U.S. President Donald Trump’s administration, in a move aimed at limiting embattled President Nicolas Maduro’s access to oil revenues, stopped PDVSA from collecting the proceeds of oil exported to U.S. customers, while freezing assets of PDVSA’s units, including U.S. refining arm Citgo Petroleum Corp.
Maduro, whose authority is being challenged by the self-proclaimed president and head of the congress, Juan Guaido, said earlier his government would start legal action to protect Citgo. He did not mention if PDVSA planned changes to its exports.
“They are not allowing tankers bound for Valero, Citgo and Chevron to leave Venezuelan ports if not prepaid,” a PDVSA source said, referring to a decision by the company’s trade and supply division.
Venezuela exports about 500,000 barrels per day (bpd) of crude to the United States.

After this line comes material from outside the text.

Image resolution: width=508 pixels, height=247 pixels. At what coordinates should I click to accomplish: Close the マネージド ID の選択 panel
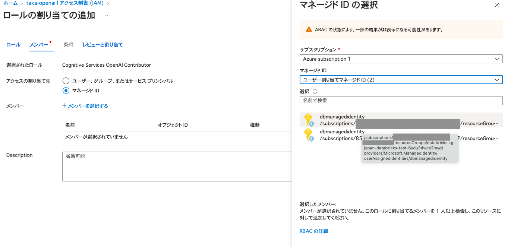tap(497, 5)
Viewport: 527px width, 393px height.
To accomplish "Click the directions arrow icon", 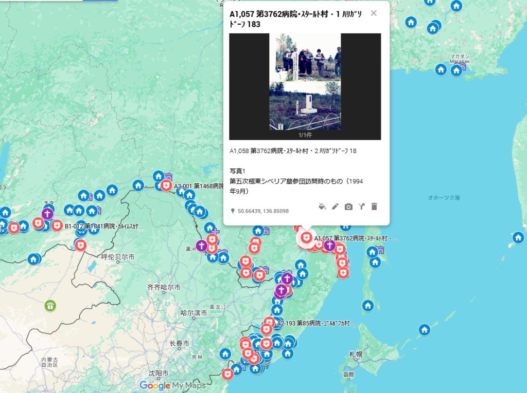I will tap(361, 207).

Citgo, Valero Energy Corp and Chevron Corp are the three largest buyers of Venezuelan crude in the United States.
Valero said it planned to “comply with the sanctions” and diversify oil purchases to reduce the impact on its business.
“Valero will continue to support the Administration and will provide officials with relevant information that will help the U.S. refining system to function efficiently,” it said in a statement.
Refining firm Phillips 66, another buyer of Venezuelan oil until last year, said it expected to be able to obtain alternative crude grades and “mitigate any disruption in crude supply for our operations.”
Traders and shippers with tankers anchored around Venezuelan ports said they saw no clear way for U.S. customers to pay for Venezuelan crude after sanctions, even if payments are intended to be made before loading.
According to the new sanctions, any proceeds from Venezuelan crude exported to U.S. companies will stay in special bank accounts in the United States.
The trading sources said they feared the European Union may follow with similar measures freezing PDVSA’s accounts in Europe.
Several years ago, PDVSA moved its bank accounts that receive money from oil exports mainly to China. It also has accounts in Europe. But U.S. firms willing to transfer money to those foreign accounts still need to find correspondent banks in the United States willing to authorize the transactions, which is difficult because of sanctions.